Assignment:
The expected result is every entry, retyped character for character.

The data:
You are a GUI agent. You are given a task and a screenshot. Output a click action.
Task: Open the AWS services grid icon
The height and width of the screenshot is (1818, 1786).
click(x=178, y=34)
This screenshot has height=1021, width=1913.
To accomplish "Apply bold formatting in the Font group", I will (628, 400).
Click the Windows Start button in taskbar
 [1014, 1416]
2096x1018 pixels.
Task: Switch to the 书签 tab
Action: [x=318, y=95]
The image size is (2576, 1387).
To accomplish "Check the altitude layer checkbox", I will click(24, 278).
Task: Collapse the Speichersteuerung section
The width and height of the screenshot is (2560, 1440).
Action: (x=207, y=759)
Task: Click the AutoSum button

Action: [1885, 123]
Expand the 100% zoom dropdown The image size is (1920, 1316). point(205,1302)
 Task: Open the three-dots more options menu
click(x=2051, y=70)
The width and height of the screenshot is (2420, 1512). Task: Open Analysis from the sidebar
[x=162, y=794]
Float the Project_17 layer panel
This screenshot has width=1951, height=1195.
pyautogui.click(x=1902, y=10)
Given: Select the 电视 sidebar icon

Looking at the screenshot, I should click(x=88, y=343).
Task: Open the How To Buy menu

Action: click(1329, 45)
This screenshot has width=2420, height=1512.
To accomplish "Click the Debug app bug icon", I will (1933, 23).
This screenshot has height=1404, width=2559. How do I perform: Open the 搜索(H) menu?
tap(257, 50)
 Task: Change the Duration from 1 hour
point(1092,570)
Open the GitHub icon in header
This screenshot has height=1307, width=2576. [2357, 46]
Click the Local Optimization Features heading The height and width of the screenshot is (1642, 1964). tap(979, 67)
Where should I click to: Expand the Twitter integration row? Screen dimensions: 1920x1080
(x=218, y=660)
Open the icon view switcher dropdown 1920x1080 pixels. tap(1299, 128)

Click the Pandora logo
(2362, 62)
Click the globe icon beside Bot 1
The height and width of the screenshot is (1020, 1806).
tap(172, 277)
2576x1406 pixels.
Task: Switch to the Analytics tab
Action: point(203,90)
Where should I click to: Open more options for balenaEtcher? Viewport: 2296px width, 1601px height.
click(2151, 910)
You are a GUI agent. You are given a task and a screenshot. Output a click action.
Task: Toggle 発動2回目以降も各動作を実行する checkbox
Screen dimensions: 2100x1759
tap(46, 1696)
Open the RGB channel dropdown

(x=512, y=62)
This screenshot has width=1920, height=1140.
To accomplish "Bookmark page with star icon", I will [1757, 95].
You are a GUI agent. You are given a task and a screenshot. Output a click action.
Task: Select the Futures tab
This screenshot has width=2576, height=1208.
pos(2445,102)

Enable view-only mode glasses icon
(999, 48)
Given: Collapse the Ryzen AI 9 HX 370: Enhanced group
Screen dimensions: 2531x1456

Result for this exercise:
You are a GUI agent. You are given a task and a screenshot. Output a click action.
Task: Open the AWS services grid icon
The height and width of the screenshot is (1818, 1786).
click(x=178, y=34)
This screenshot has height=1021, width=1913.
To accomplish "Apply bold formatting in the Font group", I will (628, 400).
Click the Windows Start button in taskbar
 [1014, 1416]
2096x1018 pixels.
Task: Switch to the 书签 tab
Action: [x=318, y=95]
The image size is (2576, 1387).
To accomplish "Check the altitude layer checkbox", I will click(24, 278).
Task: Collapse the Speichersteuerung section
The width and height of the screenshot is (2560, 1440).
Action: (x=207, y=759)
Task: Click the AutoSum button

Action: [1885, 123]
Expand the 100% zoom dropdown The image size is (1920, 1316). point(205,1302)
 Task: Open the three-dots more options menu
click(x=2051, y=70)
The width and height of the screenshot is (2420, 1512). Task: Open Analysis from the sidebar
[x=162, y=794]
Float the Project_17 layer panel
This screenshot has width=1951, height=1195.
pyautogui.click(x=1902, y=10)
Given: Select the 电视 sidebar icon

Looking at the screenshot, I should click(x=88, y=343).
Task: Open the How To Buy menu

Action: click(1329, 45)
This screenshot has width=2420, height=1512.
To accomplish "Click the Debug app bug icon", I will (1933, 23).
This screenshot has height=1404, width=2559. How do I perform: Open the 搜索(H) menu?
tap(257, 50)
 Task: Change the Duration from 1 hour
point(1092,570)
Open the GitHub icon in header
This screenshot has height=1307, width=2576. [2357, 46]
Click the Local Optimization Features heading The height and width of the screenshot is (1642, 1964). tap(979, 67)
Where should I click to: Expand the Twitter integration row? Screen dimensions: 1920x1080
(x=218, y=660)
Open the icon view switcher dropdown 1920x1080 pixels. tap(1299, 128)

Click the Pandora logo
(2362, 62)
Click the globe icon beside Bot 1
The height and width of the screenshot is (1020, 1806).
tap(172, 277)
2576x1406 pixels.
Task: Switch to the Analytics tab
Action: point(203,90)
Where should I click to: Open more options for balenaEtcher? Viewport: 2296px width, 1601px height.
click(2151, 910)
You are a GUI agent. You are given a task and a screenshot. Output a click action.
Task: Toggle 発動2回目以降も各動作を実行する checkbox
Screen dimensions: 2100x1759
tap(46, 1696)
Open the RGB channel dropdown

(x=512, y=62)
This screenshot has width=1920, height=1140.
To accomplish "Bookmark page with star icon", I will [1757, 95].
You are a GUI agent. You are given a task and a screenshot. Output a click action.
Task: Select the Futures tab
This screenshot has width=2576, height=1208.
pos(2445,102)

Enable view-only mode glasses icon
(999, 48)
Given: Collapse the Ryzen AI 9 HX 370: Enhanced group
Screen dimensions: 2531x1456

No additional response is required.